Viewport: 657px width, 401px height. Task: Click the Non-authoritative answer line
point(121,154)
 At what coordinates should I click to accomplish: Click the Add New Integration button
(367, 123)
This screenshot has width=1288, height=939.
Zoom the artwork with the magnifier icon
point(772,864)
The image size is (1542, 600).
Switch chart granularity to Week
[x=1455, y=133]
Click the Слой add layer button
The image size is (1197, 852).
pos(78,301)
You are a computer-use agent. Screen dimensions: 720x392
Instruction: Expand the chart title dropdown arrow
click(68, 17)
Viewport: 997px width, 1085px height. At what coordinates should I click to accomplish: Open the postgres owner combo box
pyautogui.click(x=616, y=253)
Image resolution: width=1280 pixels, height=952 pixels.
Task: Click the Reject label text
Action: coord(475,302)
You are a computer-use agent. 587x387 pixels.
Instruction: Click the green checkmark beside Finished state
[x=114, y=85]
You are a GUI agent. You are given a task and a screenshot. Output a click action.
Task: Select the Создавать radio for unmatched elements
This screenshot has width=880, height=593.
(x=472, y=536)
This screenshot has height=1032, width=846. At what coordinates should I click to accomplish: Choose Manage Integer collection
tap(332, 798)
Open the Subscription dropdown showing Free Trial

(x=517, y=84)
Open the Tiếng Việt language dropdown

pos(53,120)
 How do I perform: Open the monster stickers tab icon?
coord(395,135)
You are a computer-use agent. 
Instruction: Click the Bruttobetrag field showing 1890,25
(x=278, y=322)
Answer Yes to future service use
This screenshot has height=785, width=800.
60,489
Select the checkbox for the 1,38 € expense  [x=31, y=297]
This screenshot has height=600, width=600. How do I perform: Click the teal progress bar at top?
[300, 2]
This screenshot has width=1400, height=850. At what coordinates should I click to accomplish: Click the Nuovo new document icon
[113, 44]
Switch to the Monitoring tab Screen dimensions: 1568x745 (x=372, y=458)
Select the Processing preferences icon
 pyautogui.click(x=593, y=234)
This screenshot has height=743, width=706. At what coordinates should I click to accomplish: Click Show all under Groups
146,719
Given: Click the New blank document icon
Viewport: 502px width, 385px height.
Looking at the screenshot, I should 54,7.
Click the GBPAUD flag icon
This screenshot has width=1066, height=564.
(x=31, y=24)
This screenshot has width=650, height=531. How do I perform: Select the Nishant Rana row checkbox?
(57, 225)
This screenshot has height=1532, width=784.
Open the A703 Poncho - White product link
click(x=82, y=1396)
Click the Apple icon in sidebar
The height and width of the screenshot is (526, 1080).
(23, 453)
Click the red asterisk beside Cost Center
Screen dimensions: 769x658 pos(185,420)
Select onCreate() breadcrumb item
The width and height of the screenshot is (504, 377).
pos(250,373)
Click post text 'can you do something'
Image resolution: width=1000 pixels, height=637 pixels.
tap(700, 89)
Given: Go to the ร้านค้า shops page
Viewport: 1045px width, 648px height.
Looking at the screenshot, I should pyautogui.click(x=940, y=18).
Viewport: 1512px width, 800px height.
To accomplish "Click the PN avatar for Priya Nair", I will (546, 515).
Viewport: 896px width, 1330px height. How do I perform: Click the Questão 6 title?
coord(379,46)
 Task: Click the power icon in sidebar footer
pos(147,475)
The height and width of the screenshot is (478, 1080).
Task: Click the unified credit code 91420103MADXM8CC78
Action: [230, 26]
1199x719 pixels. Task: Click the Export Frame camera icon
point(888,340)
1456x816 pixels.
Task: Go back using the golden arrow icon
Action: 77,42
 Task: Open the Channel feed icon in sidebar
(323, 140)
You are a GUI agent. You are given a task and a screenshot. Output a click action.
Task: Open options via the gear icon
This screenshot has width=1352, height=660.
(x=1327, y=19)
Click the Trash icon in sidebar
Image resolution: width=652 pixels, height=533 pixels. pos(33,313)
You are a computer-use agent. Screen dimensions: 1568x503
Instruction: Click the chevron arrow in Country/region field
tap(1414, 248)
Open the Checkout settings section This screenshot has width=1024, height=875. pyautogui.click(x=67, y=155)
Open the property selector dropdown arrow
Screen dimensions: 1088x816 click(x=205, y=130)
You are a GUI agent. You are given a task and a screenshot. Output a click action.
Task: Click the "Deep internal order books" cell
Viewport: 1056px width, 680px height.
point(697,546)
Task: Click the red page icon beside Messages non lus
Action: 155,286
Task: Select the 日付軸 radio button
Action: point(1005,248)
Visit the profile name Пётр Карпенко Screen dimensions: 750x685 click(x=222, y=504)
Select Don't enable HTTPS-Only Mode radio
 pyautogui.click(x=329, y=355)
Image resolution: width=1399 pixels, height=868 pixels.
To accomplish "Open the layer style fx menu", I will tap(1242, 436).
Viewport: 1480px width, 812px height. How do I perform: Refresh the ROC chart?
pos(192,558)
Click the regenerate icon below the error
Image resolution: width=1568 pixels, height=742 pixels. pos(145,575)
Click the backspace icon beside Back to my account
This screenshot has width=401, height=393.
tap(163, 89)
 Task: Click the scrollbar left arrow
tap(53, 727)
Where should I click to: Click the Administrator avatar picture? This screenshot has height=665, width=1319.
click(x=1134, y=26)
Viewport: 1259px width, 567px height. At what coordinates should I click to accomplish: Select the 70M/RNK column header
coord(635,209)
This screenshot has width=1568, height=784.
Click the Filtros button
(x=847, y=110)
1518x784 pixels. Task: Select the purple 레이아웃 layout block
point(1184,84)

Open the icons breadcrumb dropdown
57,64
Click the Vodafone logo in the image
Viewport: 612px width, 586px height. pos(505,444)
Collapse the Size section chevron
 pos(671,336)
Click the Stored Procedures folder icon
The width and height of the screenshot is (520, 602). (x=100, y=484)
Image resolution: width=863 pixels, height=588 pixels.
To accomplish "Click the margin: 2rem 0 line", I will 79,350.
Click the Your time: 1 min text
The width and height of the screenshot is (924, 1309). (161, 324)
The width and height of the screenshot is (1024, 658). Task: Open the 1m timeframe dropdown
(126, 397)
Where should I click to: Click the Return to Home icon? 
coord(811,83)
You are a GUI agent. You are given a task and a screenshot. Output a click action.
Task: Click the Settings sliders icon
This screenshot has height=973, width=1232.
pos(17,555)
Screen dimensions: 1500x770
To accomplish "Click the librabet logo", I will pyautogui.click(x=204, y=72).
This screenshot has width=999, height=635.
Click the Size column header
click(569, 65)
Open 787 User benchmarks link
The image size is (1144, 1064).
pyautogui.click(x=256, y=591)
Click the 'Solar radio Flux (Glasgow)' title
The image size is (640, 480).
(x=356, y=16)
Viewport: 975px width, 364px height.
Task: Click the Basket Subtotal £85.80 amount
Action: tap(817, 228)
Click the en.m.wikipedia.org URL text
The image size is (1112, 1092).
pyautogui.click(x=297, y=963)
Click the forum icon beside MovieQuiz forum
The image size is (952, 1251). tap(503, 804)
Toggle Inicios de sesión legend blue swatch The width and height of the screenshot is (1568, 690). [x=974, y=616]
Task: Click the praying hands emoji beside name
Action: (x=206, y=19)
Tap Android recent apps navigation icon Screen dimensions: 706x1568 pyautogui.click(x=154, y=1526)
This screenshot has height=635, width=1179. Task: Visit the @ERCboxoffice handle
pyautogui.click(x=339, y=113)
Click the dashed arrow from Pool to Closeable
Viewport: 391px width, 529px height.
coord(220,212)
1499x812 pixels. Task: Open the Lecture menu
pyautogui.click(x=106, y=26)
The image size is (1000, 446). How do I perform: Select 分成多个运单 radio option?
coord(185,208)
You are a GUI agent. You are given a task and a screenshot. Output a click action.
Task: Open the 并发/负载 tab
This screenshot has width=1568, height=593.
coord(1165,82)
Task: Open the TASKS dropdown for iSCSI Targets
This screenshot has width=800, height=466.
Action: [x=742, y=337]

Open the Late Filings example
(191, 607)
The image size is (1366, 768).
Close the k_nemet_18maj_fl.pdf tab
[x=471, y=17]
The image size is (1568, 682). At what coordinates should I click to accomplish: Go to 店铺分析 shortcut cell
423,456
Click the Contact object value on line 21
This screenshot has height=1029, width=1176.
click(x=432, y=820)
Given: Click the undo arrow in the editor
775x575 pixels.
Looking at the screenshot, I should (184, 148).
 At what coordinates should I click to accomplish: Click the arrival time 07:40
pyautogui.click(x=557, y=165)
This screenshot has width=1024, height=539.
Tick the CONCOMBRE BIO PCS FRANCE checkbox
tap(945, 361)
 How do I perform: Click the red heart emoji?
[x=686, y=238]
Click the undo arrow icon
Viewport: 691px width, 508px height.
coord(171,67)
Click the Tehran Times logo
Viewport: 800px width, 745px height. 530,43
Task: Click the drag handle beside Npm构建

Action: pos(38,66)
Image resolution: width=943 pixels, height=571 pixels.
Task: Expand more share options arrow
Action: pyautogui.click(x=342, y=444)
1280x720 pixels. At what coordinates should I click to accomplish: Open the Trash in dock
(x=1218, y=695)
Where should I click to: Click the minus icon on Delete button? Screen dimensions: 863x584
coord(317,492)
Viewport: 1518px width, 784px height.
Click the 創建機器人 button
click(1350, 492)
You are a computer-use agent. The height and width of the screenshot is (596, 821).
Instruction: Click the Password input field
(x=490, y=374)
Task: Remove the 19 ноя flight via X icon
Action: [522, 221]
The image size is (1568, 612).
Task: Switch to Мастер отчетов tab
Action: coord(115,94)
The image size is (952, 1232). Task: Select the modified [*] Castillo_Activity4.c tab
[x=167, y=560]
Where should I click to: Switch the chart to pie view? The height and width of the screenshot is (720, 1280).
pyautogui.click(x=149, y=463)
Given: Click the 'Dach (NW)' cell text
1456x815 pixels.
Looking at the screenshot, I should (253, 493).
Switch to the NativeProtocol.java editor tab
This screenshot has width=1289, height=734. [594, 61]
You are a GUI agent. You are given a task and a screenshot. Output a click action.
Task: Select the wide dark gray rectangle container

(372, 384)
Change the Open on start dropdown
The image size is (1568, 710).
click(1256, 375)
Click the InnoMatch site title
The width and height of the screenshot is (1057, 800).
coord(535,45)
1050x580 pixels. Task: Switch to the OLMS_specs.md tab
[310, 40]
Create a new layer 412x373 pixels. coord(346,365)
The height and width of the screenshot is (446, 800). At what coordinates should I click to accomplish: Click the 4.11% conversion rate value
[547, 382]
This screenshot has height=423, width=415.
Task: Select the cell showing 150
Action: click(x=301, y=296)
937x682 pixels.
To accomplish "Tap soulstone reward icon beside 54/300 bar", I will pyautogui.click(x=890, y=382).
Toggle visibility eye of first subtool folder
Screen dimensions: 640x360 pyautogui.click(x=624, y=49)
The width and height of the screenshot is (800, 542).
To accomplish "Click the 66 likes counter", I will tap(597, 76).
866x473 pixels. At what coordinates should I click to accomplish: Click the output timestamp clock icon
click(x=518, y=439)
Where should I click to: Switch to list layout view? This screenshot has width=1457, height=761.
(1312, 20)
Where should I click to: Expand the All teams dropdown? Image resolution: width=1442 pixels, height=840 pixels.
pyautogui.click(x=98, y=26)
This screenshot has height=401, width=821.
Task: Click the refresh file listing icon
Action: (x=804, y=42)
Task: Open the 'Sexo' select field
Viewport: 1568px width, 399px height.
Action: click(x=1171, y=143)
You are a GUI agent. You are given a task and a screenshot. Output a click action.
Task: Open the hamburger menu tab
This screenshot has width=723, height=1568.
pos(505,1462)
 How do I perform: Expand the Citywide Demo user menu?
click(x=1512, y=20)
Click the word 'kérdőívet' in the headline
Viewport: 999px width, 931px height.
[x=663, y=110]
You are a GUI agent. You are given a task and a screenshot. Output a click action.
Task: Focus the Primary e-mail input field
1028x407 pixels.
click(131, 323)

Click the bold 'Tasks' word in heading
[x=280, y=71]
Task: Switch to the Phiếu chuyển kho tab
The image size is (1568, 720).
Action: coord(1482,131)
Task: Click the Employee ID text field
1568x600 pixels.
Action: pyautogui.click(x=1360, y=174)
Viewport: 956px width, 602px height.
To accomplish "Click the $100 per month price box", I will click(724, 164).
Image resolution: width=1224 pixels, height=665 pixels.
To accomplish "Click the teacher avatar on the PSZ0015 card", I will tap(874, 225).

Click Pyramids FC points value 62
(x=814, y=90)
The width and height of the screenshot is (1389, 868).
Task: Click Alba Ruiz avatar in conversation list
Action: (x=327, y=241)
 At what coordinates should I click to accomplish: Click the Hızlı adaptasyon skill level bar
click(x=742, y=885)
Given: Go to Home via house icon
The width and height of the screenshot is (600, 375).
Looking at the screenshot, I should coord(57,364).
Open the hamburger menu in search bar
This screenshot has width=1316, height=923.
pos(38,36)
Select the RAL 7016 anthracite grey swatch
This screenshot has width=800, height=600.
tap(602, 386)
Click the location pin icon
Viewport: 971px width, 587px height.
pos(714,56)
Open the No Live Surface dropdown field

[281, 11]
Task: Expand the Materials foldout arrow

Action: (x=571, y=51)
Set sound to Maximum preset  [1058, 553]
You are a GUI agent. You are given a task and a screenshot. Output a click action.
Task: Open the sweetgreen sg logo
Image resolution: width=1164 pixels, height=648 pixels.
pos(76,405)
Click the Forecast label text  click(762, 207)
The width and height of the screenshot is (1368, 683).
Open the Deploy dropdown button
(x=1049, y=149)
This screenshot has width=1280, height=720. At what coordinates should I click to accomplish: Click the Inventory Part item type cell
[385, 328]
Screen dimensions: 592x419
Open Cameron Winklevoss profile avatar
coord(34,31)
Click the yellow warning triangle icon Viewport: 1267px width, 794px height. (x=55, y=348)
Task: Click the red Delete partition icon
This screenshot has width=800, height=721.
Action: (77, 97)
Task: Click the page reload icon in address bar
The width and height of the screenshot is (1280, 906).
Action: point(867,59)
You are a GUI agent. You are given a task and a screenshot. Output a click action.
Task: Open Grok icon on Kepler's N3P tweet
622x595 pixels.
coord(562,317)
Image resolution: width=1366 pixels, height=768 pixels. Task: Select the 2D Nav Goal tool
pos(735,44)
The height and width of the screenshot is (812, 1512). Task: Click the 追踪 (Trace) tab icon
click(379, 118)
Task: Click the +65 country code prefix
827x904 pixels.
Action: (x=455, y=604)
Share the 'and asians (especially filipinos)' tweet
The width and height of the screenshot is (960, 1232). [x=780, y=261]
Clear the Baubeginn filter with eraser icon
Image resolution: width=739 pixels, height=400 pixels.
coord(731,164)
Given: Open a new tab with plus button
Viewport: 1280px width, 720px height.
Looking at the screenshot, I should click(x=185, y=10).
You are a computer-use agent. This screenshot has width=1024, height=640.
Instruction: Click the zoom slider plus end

--*--

:: Required work ::
Return each line in the records that holds the string "plus".

:: Output below ::
Given: Open a new tab with plus button
Instruction: Click the zoom slider plus end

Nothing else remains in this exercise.